What to produce -
Scan the entries and tally the lines that include the string "agent". Reply with the figure alone.

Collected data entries

--

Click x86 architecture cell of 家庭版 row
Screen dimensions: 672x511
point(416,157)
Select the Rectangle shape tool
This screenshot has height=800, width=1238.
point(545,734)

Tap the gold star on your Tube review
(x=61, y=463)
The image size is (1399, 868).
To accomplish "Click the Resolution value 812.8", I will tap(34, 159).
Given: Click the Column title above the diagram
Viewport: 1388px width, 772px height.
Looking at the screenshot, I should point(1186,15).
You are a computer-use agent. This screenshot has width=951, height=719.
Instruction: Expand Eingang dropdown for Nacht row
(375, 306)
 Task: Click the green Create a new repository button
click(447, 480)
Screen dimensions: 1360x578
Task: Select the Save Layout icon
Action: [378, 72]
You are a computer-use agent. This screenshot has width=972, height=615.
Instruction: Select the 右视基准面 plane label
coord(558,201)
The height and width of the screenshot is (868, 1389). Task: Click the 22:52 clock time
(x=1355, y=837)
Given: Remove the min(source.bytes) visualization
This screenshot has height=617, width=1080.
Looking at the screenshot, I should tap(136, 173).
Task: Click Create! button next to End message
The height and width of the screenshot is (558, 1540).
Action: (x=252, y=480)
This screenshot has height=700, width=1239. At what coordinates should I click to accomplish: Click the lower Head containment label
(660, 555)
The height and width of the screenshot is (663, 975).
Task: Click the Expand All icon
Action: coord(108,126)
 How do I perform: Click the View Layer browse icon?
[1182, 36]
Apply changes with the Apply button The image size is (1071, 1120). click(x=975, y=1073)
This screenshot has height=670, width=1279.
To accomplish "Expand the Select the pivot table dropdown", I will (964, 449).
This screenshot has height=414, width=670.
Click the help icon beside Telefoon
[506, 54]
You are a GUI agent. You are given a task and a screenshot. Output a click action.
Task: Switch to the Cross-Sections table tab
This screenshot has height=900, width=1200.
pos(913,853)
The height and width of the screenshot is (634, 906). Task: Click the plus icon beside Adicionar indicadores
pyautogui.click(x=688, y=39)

--

Solution to this task -
3